Ieri è stato l’anniversario della morte di Sebald, avvenuta il 14 dicembre del 2001 per la rottura di un aneurisma: lo scrittore era in auto con la figlia che si salvò dall’incidente seguito al malore. Per chi avesse curiosità appunto qui di seguito tre pezzi su Sebald che vale la pena leggere:
Gianluca Didino su L’indiscreto
È stato fatto notare spesso come la peculiare tecnica letteraria di Sebald abbia anticipato di un decennio la scrittura sul web, e specialmente sui blog, con la sua giustapposizione di testo e immagini e l’onnipresenza di una prima persona inaffidabile, sospesa tra l’artificio letterario e la confessione (pensiamo all’incipit degli Anelli di Saturno, in cui Sebald ci informa di un suo ricovero nell’ospedale di Norwich senza spiegarne però le cause). Altrettanto spesso si è insistito su come l’esperienza del lettore di fronte a un testo sebaldiano somigli a quella della navigazione in rete, una deriva infinita da link a link che ci porta sempre più lontani dal punto di partenza finché, come se fossimo caduti in un wormhole, ci ritroviamo di nuovo sul percorso principale.
Francesco Guglieri su Esquire:
Sarà questa particolare forma di «cronofobia» a farmi tornare a intervalli regolari alle pagine di W. G. Sebald. Ma com’è possibile che un autore così legato al Novecento e alle sue tragedie, così tradizionalista a livello personale (non possedeva né un fax né una segreteria telefonica, ed era l’unico membro della facoltà dell’Università dell’East Anglia a non avere un computer in ufficio), sia, più di ogni altro scrittore contemporaneo, l’autore da leggere per capire lo stato di confusione perenne in cui siamo immersi?
Tiziano Gianotti su Linkiesta:
Ecco, credo non si possa dir meglio l’essenza della poetica di W.G. Sebald; nonché la fascinazione immediata che Austerlitz esercita sull’incauto lettore.
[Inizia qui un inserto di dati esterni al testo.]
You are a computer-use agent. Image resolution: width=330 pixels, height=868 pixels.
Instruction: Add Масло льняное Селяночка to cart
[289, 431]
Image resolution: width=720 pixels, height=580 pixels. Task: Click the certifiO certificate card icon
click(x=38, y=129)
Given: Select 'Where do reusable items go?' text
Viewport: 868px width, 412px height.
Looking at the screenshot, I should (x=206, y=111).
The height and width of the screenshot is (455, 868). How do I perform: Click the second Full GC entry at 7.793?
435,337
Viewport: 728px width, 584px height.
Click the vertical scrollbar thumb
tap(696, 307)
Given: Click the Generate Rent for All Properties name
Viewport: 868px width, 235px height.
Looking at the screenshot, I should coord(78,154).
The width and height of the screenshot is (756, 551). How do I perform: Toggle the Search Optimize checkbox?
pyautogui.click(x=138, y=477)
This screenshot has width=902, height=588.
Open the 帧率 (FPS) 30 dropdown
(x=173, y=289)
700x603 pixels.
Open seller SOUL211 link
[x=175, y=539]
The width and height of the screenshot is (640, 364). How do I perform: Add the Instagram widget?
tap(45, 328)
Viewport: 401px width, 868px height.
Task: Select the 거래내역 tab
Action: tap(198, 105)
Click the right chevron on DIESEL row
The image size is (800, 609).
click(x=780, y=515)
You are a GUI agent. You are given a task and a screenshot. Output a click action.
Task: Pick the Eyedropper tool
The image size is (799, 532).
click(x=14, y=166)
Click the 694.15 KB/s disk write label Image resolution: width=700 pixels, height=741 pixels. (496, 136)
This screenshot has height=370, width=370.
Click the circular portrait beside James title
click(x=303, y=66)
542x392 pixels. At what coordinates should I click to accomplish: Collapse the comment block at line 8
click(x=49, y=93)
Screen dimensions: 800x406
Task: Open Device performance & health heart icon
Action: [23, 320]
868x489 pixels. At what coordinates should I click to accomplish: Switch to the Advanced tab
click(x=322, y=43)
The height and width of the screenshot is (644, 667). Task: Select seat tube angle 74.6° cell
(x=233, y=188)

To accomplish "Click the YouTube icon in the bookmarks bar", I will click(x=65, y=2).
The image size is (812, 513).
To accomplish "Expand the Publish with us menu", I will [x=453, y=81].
La prima sensazione che si prova entrando nei lunghi paragrafi della prosa di S. è di allarme: c’è qualcosa di allarmante che non riguarda il contesto – almeno, non solo quello – ben sì il lessico, le locuzioni, la linfa allucinata che scorre tra le frasi e le illumina; la seconda, in perfetta consonanza, è la seduzione parallela che esercita la figura del narratore come uomo in ascolto, quasi suo malgrado e riconoscente: il lettore è portato a fare altrettanto per via di seduzione, come in un racconto del mistero, di cui il risonante récit romanzesco di Sebald ha il lustro d’ombra.
Visto che è quasi Natale mi piacerebbe consigliare tre libri di questi autori ma è praticamente impossibile. La qualità della loro scrittura è talmente formidabile e circolare che si potrebbe quasi dire che un libro vale l’altro. In ogni caso ci provo:
Di Annie Ernaux vi direi di leggere “Gli anni” (la cui lista di ricordi, che chiude il libro, è una delle cose più commoventi che io abbia mai letto)
Di Bolaño dovrei dire 2666, ma se vi serve qualcosa di meno monumentale potreste leggere Notturno cileno (o le sue poesie, o davvero qualsiasi altra cosa). Di Notturno cileno esiste anche una formidabile versione audio letta da Fabrizio Gifuni.
Di Sebald tutti probabilmente vi diranno di leggere Austerlitz che è forse il suo unico libro in forma di romanzo, io forse vi consiglierei di leggere Gli anelli di Saturno.
Febbraio 4th, 2022 at 05:46
Amo teneramente Annie Ernaux. Gli anni o Il posto sono dei piccoli capolavori di amore, dolcezza e dolorosa malinconia per quello che è passato e per quello che sarà.
Mi permetto di consigliare un saggio sulla contemporaneità (fu profetico) che ci potrebbe aiutare ad inquadrare meglio la scrittura di Sebald: L’altro visto da sé di Baudrillard.